Atiçados em 2002 pelo Programa de Incentivo às Fontes Alternativas de Energia Elétrica (ProInfa), os parques eólicos se espalharam pela Bahia, Rio Grande do Norte e Ceará. De acordo com a Agência Nacional de Energia Elétrica (Aneel), na última década, a oferta das fontes eólica e solar registrou crescimento no país, de 92% e 15,5%, respectivamente. Entre 2010 e 2021, os aerogeradores movimentaram R$ 42,3 bilhões, segundo a ABEEólica. Mas qual é o impacto desse crescimento? Mas será que há, de verdade, algo negativo? Energia limpa não é quase a mesma coisa de tomar litros de chá verde para emagrecer?

É preciso entender que para tudo há um custo. A diferença entre o veneno e o remédio está na regência. Dados publicados pelo Relatório Anual de Desmatamento do MapBiomas, em junho deste ano, dizem que os empreendimentos de energia renovável desmataram mais de 4 mil hectares de Caatinga só em 2022. Diante desta informação, nos resta a dúvida: Quais terras são essas? Ora, terras produtivas. Há uma mística na construção identitária nacional que propaga a aridez e a improdutividade da caatinga. Então, tá tudo certo fechar os olhos para esse lado do Brasil. Já não servia mesmo.
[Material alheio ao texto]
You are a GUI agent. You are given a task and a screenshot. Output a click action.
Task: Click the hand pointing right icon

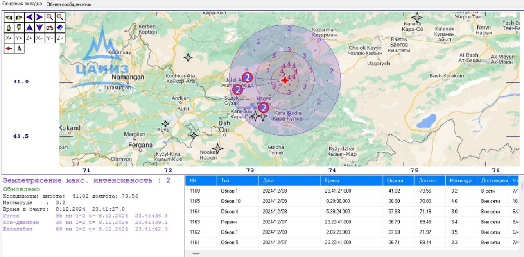[x=18, y=17]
A questão que está em jogo, nas terras dos “aviões que nunca pousam”, é a perda de direito ao uso das mesmas, por agricultores. Segundo reportagem do Joio e O Trigo, as terras que as empresas usam para instalar os parques são arrendadas por contratos que duram 40, 50, 60 anos, a depender da situação. Mire e veja, os agricultores que garantiam o mínimo de segurança alimentar, em seu território, têm o usufruto da sua terra cerceado. Enquanto existir turbina eólica, inexistirá a produção de comida. O resultado direto é a mudança nos hábitos alimentares da população local.

Energia limpa, ou verde, é assim chamada porque não esgota os recursos naturais nem gera gases responsáveis pelo efeito estufa durante a geração. É uma excelente alternativa à energia elétrica e às fontes poluentes. Entretanto, é fundamental levar em consideração os modos de vidas e as relações de territorialidade existentes nas comunidades rurais na Caatinga. Se isso não for feito, incentivar [a qualquer custo] a expansão de turbinas eólicas será sinônimo de abater um animal de ordenha. Não fará sentido.